Monday, January 18, 2010

Ya basta! It is enough!

A friend of mine, watching a special on Martin Luther King, Jr. the other day with her oldest grandson, was startled when he turned to her and asked point blank, "If Martin Luther King died so I can have equal rights, why am I still treated differently in school because I'm Black?"

This child doesn't need a blog post to tell him what his daily experience of life is. And the look of pain in his eyes wounded her so badly, she could hardly discuss the conversation.

The story reminded me of the statement the Zapatistas released when they first rose up against their own government's collusion in signing the North American Free Trade Agreement in 1994: "We have nothing to lose, absolutely nothing, no decent roof over our heads, no land, no work, poor health, no food, no education, no right to freely and democratically choose our leaders, no independence from foreign interests, and no justice for ourselves or our children. But we say enough is enough! We are the descendants of those who truly built this nation, we are millions of dispossessed, and we call upon all our brethren to join our crusade..."

The boy's question also reminded me of a post written by Dana Goldstein about school de-segregation and the federal stimulus dollars.
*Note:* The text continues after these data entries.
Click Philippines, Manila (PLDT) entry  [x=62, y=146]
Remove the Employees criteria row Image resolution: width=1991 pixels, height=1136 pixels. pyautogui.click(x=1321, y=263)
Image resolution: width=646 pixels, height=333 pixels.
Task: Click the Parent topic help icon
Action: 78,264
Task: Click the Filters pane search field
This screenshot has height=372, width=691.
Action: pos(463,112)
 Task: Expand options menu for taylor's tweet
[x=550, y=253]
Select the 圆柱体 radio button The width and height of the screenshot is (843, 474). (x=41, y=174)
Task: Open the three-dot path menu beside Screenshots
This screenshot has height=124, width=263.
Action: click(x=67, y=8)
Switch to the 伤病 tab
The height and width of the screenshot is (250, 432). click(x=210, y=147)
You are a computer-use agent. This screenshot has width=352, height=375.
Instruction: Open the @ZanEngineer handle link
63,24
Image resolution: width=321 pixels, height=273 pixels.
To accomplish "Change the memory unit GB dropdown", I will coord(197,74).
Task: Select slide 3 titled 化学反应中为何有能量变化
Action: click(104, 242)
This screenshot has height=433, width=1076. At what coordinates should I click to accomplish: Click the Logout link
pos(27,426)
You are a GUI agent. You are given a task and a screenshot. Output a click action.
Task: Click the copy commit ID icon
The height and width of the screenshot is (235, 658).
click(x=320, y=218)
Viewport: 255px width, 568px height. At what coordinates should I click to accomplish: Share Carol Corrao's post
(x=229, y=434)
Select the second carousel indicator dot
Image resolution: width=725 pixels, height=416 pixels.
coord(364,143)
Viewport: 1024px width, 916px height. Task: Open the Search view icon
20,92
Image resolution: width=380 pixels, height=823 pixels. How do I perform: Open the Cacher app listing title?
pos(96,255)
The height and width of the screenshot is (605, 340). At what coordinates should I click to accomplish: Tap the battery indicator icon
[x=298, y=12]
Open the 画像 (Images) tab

Goldstein suggests that fancy federally-funded urban magnet schools are the answer to the problems she so well describes. I don't agree. That may work in Connecticutt, but it hasn't worked most places because "magnet" programs (full of White kids) are typically run like separate schools with different buses, different lunch times, different entrances, and so forth (to make the programs fit the guidelines, while also being palatable to White parents who really want the benefits without having to actually have their children interact with...you know...those children).

Still, the post does draw attention to damning research on the fairness of schools for children of color, something Jonathan Kozol has beaten fairly to death in his many books and articles on what he termed Savage Inequality in one title. Goldstein also links to a new report by UCLA's Civil Rights Project that outlines why Black children are more likely to be attending a majority Black school now than they were in 1988. Sigh.

Martin Luther King, Jr., may have had a dream about little Black children and little White children, but so far, big White parents are managing to make sure those children meet as little as possible under positive circumstances. But then the U.S. Supreme Court only mandated full and speedy de-segregation of all public schools in this country as a matter of constitutional rights in 1956. U.S. citizens of color can't expect to have their constitutional rights recognized and protected -- just because they're U.S. citizens -- in only fifty-four years. Right?

3 comments:

  1. Children are not dumb,they know what their eyes see and ears hear.It's we adults who have not the courage to face the truth!Until enough adults get off the track and onto the train it will not move.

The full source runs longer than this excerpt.